Collected data entries

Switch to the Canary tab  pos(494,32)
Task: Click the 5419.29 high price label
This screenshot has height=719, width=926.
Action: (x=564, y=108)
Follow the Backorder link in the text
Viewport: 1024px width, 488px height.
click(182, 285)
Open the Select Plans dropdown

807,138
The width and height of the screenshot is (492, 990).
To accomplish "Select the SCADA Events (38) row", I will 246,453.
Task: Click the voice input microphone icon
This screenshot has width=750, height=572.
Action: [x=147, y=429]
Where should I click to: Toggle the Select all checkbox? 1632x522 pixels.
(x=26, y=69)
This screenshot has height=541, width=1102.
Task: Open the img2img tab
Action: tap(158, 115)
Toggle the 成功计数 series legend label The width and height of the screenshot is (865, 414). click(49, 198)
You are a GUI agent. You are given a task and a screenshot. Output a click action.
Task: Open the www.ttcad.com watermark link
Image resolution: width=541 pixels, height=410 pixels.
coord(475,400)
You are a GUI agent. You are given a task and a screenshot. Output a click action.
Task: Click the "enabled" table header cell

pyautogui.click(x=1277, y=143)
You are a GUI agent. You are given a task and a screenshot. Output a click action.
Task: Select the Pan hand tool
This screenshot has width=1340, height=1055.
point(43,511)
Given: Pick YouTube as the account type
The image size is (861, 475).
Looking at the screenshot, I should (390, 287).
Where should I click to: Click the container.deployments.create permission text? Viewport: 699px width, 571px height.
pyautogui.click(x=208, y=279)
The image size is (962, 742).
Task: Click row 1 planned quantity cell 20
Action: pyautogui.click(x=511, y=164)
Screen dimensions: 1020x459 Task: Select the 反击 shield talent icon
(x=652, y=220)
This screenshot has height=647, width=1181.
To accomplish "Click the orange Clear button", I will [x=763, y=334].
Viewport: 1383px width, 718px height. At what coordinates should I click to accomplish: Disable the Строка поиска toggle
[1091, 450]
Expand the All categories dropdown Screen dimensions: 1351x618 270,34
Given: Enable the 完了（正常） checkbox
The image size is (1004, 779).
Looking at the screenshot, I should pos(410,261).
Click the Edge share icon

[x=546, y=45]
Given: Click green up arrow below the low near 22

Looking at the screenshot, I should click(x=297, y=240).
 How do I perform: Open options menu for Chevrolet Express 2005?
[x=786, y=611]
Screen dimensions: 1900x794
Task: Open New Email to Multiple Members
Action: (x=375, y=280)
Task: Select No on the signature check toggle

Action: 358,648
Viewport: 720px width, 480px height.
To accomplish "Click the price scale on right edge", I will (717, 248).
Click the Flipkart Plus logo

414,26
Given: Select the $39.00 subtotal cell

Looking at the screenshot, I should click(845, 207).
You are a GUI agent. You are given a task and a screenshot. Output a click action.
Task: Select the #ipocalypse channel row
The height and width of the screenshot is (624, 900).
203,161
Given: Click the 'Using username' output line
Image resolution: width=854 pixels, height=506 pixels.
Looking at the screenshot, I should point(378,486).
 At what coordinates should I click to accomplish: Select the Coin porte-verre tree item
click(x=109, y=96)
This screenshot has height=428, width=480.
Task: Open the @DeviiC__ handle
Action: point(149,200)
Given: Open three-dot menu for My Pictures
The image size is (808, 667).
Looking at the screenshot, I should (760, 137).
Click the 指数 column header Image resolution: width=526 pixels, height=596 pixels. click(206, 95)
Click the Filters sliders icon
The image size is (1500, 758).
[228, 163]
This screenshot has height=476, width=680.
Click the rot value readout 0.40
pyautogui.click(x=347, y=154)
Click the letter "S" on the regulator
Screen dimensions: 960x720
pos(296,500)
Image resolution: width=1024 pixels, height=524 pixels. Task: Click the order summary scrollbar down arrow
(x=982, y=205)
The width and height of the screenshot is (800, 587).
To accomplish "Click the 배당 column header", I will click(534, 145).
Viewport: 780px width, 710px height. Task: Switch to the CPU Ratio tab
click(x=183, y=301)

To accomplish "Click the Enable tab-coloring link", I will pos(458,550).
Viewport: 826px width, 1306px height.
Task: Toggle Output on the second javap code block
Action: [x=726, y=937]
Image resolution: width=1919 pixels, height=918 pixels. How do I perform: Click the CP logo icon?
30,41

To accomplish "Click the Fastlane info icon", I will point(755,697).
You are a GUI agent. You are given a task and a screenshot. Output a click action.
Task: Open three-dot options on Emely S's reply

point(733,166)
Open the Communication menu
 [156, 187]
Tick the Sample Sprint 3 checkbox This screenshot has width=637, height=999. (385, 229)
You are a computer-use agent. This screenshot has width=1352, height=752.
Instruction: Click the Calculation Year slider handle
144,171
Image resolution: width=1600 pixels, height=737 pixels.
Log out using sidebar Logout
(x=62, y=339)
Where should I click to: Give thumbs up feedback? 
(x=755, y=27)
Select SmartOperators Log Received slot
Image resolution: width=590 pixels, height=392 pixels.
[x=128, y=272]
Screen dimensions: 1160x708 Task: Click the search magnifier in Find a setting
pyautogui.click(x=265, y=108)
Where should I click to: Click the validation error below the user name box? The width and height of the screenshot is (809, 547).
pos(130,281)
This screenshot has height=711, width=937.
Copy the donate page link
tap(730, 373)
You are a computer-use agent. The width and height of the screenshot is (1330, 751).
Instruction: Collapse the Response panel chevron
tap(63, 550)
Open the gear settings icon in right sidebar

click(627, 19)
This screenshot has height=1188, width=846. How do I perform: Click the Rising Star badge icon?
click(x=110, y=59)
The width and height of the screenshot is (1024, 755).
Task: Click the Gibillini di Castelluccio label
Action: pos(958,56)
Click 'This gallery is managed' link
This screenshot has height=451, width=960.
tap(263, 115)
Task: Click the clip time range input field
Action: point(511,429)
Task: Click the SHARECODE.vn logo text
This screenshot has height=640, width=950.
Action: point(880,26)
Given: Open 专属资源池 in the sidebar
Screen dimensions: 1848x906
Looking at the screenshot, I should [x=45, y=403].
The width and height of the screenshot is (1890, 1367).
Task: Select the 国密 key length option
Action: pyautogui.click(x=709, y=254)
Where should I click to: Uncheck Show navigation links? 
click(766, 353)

WHAT TO DO
Each entry above is to be quoted exactly.

WRITTEN SOLUTION
Switch to the Canary tab  pos(494,32)
Task: Click the 5419.29 high price label
This screenshot has height=719, width=926.
Action: (x=564, y=108)
Follow the Backorder link in the text
Viewport: 1024px width, 488px height.
click(182, 285)
Open the Select Plans dropdown

807,138
The width and height of the screenshot is (492, 990).
To accomplish "Select the SCADA Events (38) row", I will 246,453.
Task: Click the voice input microphone icon
This screenshot has width=750, height=572.
Action: [x=147, y=429]
Where should I click to: Toggle the Select all checkbox? 1632x522 pixels.
(x=26, y=69)
This screenshot has height=541, width=1102.
Task: Open the img2img tab
Action: tap(158, 115)
Toggle the 成功计数 series legend label The width and height of the screenshot is (865, 414). click(49, 198)
You are a GUI agent. You are given a task and a screenshot. Output a click action.
Task: Open the www.ttcad.com watermark link
Image resolution: width=541 pixels, height=410 pixels.
coord(475,400)
You are a GUI agent. You are given a task and a screenshot. Output a click action.
Task: Click the "enabled" table header cell

pyautogui.click(x=1277, y=143)
You are a GUI agent. You are given a task and a screenshot. Output a click action.
Task: Select the Pan hand tool
This screenshot has width=1340, height=1055.
point(43,511)
Given: Pick YouTube as the account type
The image size is (861, 475).
Looking at the screenshot, I should (390, 287).
Where should I click to: Click the container.deployments.create permission text? Viewport: 699px width, 571px height.
pyautogui.click(x=208, y=279)
The image size is (962, 742).
Task: Click row 1 planned quantity cell 20
Action: pyautogui.click(x=511, y=164)
Screen dimensions: 1020x459 Task: Select the 反击 shield talent icon
(x=652, y=220)
This screenshot has height=647, width=1181.
To accomplish "Click the orange Clear button", I will [x=763, y=334].
Viewport: 1383px width, 718px height. At what coordinates should I click to accomplish: Disable the Строка поиска toggle
[1091, 450]
Expand the All categories dropdown Screen dimensions: 1351x618 270,34
Given: Enable the 完了（正常） checkbox
The image size is (1004, 779).
Looking at the screenshot, I should pos(410,261).
Click the Edge share icon

[x=546, y=45]
Given: Click green up arrow below the low near 22

Looking at the screenshot, I should click(x=297, y=240).
 How do I perform: Open options menu for Chevrolet Express 2005?
[x=786, y=611]
Screen dimensions: 1900x794
Task: Open New Email to Multiple Members
Action: (x=375, y=280)
Task: Select No on the signature check toggle

Action: 358,648
Viewport: 720px width, 480px height.
To accomplish "Click the price scale on right edge", I will (717, 248).
Click the Flipkart Plus logo

414,26
Given: Select the $39.00 subtotal cell

Looking at the screenshot, I should click(845, 207).
You are a GUI agent. You are given a task and a screenshot. Output a click action.
Task: Select the #ipocalypse channel row
The height and width of the screenshot is (624, 900).
203,161
Given: Click the 'Using username' output line
Image resolution: width=854 pixels, height=506 pixels.
Looking at the screenshot, I should point(378,486).
 At what coordinates should I click to accomplish: Select the Coin porte-verre tree item
click(x=109, y=96)
This screenshot has height=428, width=480.
Task: Open the @DeviiC__ handle
Action: point(149,200)
Given: Open three-dot menu for My Pictures
The image size is (808, 667).
Looking at the screenshot, I should (760, 137).
Click the 指数 column header Image resolution: width=526 pixels, height=596 pixels. click(206, 95)
Click the Filters sliders icon
The image size is (1500, 758).
[228, 163]
This screenshot has height=476, width=680.
Click the rot value readout 0.40
pyautogui.click(x=347, y=154)
Click the letter "S" on the regulator
Screen dimensions: 960x720
pos(296,500)
Image resolution: width=1024 pixels, height=524 pixels. Task: Click the order summary scrollbar down arrow
(x=982, y=205)
The width and height of the screenshot is (800, 587).
To accomplish "Click the 배당 column header", I will click(534, 145).
Viewport: 780px width, 710px height. Task: Switch to the CPU Ratio tab
click(x=183, y=301)

To accomplish "Click the Enable tab-coloring link", I will pos(458,550).
Viewport: 826px width, 1306px height.
Task: Toggle Output on the second javap code block
Action: [x=726, y=937]
Image resolution: width=1919 pixels, height=918 pixels. How do I perform: Click the CP logo icon?
30,41

To accomplish "Click the Fastlane info icon", I will point(755,697).
You are a GUI agent. You are given a task and a screenshot. Output a click action.
Task: Open three-dot options on Emely S's reply

point(733,166)
Open the Communication menu
 [156, 187]
Tick the Sample Sprint 3 checkbox This screenshot has width=637, height=999. (385, 229)
You are a computer-use agent. This screenshot has width=1352, height=752.
Instruction: Click the Calculation Year slider handle
144,171
Image resolution: width=1600 pixels, height=737 pixels.
Log out using sidebar Logout
(x=62, y=339)
Where should I click to: Give thumbs up feedback? 
(x=755, y=27)
Select SmartOperators Log Received slot
Image resolution: width=590 pixels, height=392 pixels.
[x=128, y=272]
Screen dimensions: 1160x708 Task: Click the search magnifier in Find a setting
pyautogui.click(x=265, y=108)
Where should I click to: Click the validation error below the user name box? The width and height of the screenshot is (809, 547).
pos(130,281)
This screenshot has height=711, width=937.
Copy the donate page link
tap(730, 373)
You are a computer-use agent. The width and height of the screenshot is (1330, 751).
Instruction: Collapse the Response panel chevron
tap(63, 550)
Open the gear settings icon in right sidebar

click(627, 19)
This screenshot has height=1188, width=846. How do I perform: Click the Rising Star badge icon?
click(x=110, y=59)
The width and height of the screenshot is (1024, 755).
Task: Click the Gibillini di Castelluccio label
Action: pos(958,56)
Click 'This gallery is managed' link
This screenshot has height=451, width=960.
tap(263, 115)
Task: Click the clip time range input field
Action: point(511,429)
Task: Click the SHARECODE.vn logo text
This screenshot has height=640, width=950.
Action: point(880,26)
Given: Open 专属资源池 in the sidebar
Screen dimensions: 1848x906
Looking at the screenshot, I should [x=45, y=403].
The width and height of the screenshot is (1890, 1367).
Task: Select the 国密 key length option
Action: pyautogui.click(x=709, y=254)
Where should I click to: Uncheck Show navigation links? 
click(766, 353)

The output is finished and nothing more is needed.